Anne Toppinen

Anne Toppinen: “Building with wood is a good climate action and one that is also well regarded”

Forest Economist Anne Toppinen researches attitudes towards wood construction and forest ownership. She wants to see more climate-friendly apartment buildings built of wood in Finnish cities.

Anne Toppinen, vice dean and professor and chair in markets and marketing for forest products, roundwood and services, at the University of Helsinki, has a long university career. Her work focuses on forest-related responsibility and sustainability issues from an economic and business economics perspective. She became a professor in 2008 and also led Helsinki Institute of Sustainability Science HELSUS from 2018 to 2022.

In recent years, Toppinen’s research has covered topics including low-carbon housing, responsibility practices in the forest industry and forest owners’ attitudes towards climate action.

Houses built of wood and cosy neighbourhoods

Toppinen brings an understanding of wood construction, among other things, to the Finnish Climate Change Panel.

Wood construction has become one way of promoting low-carbon housing, especially in the Nordic countries, the US, Canada, France and Austria.

“I’m interested in the attitudes and barriers to wood construction,” says Toppinen.

According to Toppinen, only around five per cent of urban apartment buildings in Finland are made of wood. In Sweden, the corresponding figure is 20%.

“Despite a strong will, construction using wood has not become mainstream. Municipalities and cities emphasising climate resilience in their land-use planning would benefit matters. Estate agents having a broad understanding of the subject would also help.”

However, there is still hope, as two thirds of Finnish consumers consider it important that wood is used as the main material for building residential buildings.

Toppinen co-founded the six-year DeCarbon Home project, funded by the Strategic Research Council, which focuses in particular on suburbs and sparsely populated areas in need of an upgrade and improved energy efficiency.

“For example, wood could be used to make suburbs developed in the 1960s and 1970s more appealing.”

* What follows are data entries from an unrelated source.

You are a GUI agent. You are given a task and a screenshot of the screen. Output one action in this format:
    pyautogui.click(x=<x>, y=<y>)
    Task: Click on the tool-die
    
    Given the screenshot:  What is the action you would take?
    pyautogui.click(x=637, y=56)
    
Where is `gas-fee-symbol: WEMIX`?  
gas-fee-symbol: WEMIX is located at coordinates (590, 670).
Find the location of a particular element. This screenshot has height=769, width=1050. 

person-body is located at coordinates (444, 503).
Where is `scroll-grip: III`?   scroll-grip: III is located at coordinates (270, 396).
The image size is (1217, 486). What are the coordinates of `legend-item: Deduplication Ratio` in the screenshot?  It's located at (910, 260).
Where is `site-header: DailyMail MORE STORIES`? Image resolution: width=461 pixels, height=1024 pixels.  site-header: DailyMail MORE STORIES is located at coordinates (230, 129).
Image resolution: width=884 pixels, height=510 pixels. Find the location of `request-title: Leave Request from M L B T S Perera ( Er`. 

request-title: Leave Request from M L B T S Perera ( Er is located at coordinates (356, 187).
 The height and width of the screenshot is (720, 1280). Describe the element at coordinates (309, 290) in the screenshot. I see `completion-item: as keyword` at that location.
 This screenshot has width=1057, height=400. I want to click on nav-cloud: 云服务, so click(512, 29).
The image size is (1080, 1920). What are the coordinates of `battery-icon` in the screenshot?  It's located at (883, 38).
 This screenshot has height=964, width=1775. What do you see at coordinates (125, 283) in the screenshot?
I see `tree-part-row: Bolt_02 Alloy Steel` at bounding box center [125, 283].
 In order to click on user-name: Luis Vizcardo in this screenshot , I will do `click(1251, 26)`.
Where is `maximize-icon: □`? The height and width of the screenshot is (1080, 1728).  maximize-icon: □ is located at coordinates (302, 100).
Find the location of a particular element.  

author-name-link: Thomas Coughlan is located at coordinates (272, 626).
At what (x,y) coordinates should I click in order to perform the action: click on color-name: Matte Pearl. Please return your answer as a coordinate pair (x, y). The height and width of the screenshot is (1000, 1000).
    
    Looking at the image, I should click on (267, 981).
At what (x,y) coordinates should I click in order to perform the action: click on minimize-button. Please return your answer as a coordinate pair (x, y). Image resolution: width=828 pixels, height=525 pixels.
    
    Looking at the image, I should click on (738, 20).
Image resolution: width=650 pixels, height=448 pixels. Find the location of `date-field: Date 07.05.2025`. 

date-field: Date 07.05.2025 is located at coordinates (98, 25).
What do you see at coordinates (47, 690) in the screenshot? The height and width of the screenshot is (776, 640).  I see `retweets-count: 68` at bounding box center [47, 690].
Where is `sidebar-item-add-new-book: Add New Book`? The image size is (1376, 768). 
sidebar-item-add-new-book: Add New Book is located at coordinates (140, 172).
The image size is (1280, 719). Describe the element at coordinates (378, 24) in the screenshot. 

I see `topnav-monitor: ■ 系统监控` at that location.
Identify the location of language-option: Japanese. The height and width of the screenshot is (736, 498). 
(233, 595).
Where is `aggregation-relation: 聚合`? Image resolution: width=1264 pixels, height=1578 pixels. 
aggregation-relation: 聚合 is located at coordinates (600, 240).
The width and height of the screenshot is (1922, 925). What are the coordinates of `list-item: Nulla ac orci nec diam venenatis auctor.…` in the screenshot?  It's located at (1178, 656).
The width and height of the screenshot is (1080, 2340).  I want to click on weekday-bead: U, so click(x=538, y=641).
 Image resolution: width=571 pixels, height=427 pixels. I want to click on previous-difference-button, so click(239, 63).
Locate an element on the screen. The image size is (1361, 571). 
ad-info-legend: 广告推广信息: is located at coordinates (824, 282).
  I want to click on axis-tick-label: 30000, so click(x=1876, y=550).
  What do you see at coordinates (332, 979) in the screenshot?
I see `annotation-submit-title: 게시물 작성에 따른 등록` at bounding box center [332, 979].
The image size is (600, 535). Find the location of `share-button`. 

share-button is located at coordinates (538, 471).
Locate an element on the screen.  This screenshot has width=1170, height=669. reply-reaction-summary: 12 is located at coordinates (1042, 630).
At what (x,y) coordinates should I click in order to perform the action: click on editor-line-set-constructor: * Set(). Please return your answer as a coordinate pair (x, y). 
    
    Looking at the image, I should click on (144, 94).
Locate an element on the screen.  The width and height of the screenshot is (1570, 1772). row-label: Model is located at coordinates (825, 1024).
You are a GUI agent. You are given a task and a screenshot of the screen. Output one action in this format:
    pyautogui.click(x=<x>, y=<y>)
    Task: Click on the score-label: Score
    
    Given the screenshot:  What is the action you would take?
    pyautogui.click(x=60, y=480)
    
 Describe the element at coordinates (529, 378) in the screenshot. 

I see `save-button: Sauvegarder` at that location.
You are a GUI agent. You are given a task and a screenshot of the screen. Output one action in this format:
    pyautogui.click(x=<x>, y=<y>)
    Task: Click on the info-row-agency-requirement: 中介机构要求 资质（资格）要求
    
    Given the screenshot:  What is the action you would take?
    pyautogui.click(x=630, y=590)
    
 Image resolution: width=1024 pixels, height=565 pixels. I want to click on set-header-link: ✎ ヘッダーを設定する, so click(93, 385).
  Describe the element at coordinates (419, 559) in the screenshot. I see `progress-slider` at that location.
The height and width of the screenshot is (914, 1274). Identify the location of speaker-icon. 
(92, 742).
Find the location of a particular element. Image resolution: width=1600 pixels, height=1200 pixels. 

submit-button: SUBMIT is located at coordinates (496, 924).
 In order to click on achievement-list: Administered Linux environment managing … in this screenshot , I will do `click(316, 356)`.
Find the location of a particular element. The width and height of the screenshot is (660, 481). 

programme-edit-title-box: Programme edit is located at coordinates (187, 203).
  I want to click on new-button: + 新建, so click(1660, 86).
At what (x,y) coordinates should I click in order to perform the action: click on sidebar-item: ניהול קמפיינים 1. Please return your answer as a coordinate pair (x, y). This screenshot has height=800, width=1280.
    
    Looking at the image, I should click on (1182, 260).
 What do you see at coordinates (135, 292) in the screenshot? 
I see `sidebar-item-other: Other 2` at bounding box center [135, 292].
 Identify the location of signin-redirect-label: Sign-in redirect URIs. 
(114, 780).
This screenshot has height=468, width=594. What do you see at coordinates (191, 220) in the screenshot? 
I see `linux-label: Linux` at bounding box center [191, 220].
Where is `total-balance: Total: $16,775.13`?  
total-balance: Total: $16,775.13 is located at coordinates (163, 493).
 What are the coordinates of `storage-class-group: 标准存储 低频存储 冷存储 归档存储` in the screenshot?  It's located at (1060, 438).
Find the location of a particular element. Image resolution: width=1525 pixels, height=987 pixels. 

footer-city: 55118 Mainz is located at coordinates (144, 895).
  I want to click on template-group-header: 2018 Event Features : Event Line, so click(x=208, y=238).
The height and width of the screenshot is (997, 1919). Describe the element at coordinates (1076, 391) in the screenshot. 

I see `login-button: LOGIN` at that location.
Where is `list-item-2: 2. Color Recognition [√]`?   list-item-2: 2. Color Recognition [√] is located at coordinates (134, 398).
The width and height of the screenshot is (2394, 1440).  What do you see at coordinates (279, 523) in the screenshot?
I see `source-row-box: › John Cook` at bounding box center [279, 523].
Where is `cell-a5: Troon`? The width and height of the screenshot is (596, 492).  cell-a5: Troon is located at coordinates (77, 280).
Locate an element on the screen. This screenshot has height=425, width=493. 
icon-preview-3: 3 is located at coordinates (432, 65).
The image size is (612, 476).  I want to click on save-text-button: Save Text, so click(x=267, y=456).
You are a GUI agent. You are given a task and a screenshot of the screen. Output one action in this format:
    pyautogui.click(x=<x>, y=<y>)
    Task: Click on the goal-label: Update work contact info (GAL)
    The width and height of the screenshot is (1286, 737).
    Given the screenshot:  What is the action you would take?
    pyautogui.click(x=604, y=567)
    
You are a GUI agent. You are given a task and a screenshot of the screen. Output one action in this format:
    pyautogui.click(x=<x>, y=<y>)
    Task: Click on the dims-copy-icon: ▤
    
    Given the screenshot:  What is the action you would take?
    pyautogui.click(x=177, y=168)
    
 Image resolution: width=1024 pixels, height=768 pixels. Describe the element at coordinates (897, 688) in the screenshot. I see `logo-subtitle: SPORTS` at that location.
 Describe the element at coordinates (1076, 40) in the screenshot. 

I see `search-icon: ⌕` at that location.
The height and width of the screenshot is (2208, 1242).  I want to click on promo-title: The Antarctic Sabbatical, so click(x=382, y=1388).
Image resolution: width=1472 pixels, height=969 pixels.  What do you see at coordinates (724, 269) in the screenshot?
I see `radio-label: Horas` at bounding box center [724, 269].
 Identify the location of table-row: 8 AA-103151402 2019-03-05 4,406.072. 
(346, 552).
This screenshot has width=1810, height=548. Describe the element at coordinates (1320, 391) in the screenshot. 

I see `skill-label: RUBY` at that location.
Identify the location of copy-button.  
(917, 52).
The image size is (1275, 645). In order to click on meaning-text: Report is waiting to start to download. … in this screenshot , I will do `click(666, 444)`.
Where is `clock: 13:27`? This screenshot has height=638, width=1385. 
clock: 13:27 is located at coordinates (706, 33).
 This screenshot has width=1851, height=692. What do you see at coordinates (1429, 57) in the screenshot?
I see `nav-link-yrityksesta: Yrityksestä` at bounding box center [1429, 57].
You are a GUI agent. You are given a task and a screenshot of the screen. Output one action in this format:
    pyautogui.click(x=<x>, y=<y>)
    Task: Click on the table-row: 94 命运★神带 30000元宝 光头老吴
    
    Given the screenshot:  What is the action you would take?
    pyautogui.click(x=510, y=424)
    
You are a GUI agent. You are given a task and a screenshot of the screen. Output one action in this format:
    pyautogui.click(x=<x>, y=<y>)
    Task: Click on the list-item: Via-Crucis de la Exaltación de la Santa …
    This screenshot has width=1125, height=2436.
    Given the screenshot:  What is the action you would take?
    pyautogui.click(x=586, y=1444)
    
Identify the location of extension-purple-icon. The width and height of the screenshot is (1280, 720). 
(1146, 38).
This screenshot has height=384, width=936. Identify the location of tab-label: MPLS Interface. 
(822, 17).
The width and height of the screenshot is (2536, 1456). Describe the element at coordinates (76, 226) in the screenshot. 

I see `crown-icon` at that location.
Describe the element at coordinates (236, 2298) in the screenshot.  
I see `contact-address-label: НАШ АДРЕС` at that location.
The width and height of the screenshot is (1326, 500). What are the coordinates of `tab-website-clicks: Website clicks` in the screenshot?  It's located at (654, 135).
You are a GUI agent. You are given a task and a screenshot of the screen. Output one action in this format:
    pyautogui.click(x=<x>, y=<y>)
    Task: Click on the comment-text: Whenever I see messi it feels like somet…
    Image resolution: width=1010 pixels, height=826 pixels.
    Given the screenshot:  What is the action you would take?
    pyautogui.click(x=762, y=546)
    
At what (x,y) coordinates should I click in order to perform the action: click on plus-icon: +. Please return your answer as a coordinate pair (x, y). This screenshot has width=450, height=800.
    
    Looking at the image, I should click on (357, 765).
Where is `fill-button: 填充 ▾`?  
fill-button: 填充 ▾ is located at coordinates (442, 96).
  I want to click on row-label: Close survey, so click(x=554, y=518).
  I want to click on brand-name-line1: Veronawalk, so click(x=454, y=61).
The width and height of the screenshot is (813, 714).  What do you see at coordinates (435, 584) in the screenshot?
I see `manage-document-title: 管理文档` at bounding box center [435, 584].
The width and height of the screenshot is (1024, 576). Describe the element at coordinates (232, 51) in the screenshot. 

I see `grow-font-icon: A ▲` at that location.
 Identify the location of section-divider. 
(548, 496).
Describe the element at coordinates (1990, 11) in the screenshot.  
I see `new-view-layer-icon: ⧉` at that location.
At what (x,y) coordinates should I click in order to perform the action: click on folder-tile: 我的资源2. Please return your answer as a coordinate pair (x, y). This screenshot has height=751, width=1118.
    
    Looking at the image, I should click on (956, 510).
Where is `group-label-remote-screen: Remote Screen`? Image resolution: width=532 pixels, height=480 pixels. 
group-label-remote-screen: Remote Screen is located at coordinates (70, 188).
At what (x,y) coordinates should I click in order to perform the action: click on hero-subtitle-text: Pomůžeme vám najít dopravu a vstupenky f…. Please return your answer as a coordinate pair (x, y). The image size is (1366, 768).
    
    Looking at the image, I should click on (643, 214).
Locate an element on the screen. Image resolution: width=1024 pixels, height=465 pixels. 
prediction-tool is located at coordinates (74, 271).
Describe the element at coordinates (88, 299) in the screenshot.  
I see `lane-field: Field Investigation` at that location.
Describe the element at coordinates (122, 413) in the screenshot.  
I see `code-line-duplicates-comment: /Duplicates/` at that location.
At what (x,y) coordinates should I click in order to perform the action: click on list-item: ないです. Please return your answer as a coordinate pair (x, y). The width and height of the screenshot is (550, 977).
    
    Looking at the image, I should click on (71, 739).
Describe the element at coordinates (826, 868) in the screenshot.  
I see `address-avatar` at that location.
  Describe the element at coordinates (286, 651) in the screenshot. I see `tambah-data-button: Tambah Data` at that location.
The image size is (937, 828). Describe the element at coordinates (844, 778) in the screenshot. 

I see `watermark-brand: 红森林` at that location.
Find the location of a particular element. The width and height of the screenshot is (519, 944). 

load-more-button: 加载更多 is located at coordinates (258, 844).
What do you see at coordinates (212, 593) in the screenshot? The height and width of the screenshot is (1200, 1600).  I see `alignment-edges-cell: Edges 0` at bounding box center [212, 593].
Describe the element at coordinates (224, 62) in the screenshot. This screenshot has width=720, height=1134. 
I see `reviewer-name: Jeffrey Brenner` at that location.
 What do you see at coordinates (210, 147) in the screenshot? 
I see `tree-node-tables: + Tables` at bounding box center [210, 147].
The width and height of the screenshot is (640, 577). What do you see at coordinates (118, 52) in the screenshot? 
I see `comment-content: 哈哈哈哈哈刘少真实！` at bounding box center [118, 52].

Potential for conflicts between climate targets and actions

Toppinen is also interested in climate justice issues.

Her research has explored issues such as forest owners’ attitudes to climate policy and what kinds of climate actions they consider acceptable and unacceptable.

Toppinen also encounters climate justice in her work, where she meets plenty of students concerned about climate change.

“They don’t consider the future to be very bright. However, there can be conflict between what students – and other members of the population – want and climate actions. For example, many people with climate anxiety also travel a lot, which is at odds with a climate-resilient lifestyle.”

“Another factor is that not everyone can afford to make sustainable consumption choices in their everyday life.”

“This raises big questions. Are climate policy actions effective enough to bring about the desired changes in both businesses and households? And is climate policy perceived as equally fair among all population groups?”

There are plenty of good things happening too, Toppinen is keen to emphasis.

“Consumption of plant proteins and adoption of plant-based diets have become more widespread over the past five years. We have new options and there is demand for them, too.”

Toppinen also praises the growing energy efficiency in construction and housing, and the gradual electrification of transport. The latter in particular has been supported by political decisions.

“These are important positive changes in people’s daily lives. At the same time, it is worth asking whether the subsidies are too heavily weighted towards high-income families.”

Toppinen, who lives in Porvoo, likes to spend her free time on and by the water. In the summer, she goes canoeing in the sea and on the lakes of Eastern Finland. Tour skating – long distance ice skating on natural ice – is another favourite pastime of the forest economist.

“I am your typical Finn in that I love spending time at a cabin in nature. Being surrounded by nature is a good counterbalance to my work as a researcher. I also like to laze around and read detective stories.”